En el mar fue tu camino, y tus sendas en las muchas aguas;.. (Salmos 77:19)

Hay una canción muy conocida que en cierto sentido recoge la enseñanza del texto de hoy, “Sendas Dios hará, donde piensas que no hay; Él obra de maneras que no podemos entender”. Ese es el Dios a quien servimos; un Dios que siempre tiene una puerta para abrir cuando todas se nos han cerrado, y cuya especialidad es lo imposible.

Nos dicen las Escrituras que cuando Dios le hizo la promesa a Abraham, “no pudiendo jurar por otro mayor, juró por sí mismo” (Heb 6:13). Cuando veamos que todo el panorama se torna gris y oscuro, recuerda que un arcoíris de salvación y esperanza rodea el trono de Dios (Ap 4:3). Cuando veamos que los muchos problemas como la inundación de muchas aguas vienen cual torrente sobre nosotras para aplastarnos, recordemos que Dios cabalga sobre las olas, y “que el mar fue su camino, y abrió sendas en medio de las aguas” (Sal 77:19).

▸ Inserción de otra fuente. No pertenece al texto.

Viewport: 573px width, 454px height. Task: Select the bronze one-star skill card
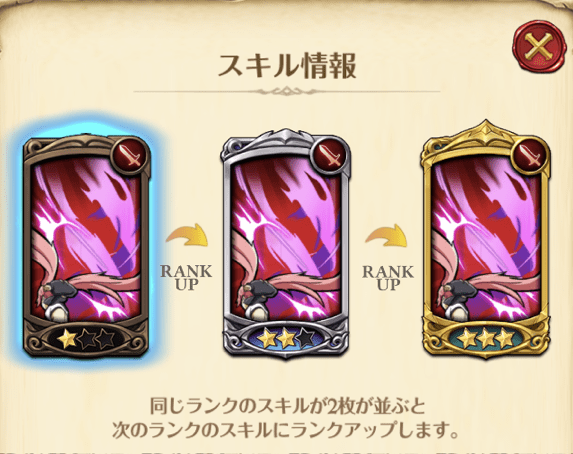pos(86,246)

Cuando Moisés salió de Egipto con una multitud tan inmensa como la arena del mar, llegaron a un punto donde no podían avanzar más. Estaban rodeados por las imponentes montañas del Sinaí a los lados; a sus espaldas tenían el despiadado ejército de faraón con órdenes expresas de borrar de sobre la faz de la tierra todo vestigio del pueblo hebreo; y por delante, para completar el cuadro, se levantaba infranqueable el mar Rojo, que amenazaba con tragárselos a todos. En ese contexto, Moisés se desesperó y comenzó a clamar a Dios. Allí Dios reprende duramente a Moisés, y le dice: “¿… por qué clamas a mí? Dile a los hijos de Israel que marchen” (Ex 14:15).

Y Moisés extendió la vara de poder que Dios le había dado, y vino un viento recio que sopló con fuerza, “creando una carretera en medio del mar por la que el pueblo de Israel pudo pasar victorioso al otro lado”. Dios hizo sendas donde no había ninguna, e hizo que las aguas se congelaran literalmente, formando dos paredes sólidas de hielo en una clara evidencia de su poder (Ex 15:8). ¡Qué bueno y grande es nuestro Dios! Él lo hizo en el pasado, y puede hacerlo en el presente.

Amada, lo que Dios hizo con Israel, lo hará otra vez. Si ves que todo te sale mal y crees que no tienes más salidas, recuerda que Dios hará sendas nuevas allí donde tú piensas que no hay, para que puedas pasar hacia el lugar a donde Dios quiere que estés.

Oración: Abre mis ojos ¡oh Dioso! y ayúdame a caminar en fe, en pos de Tu voluntad. En el nombre de Jesús, amén.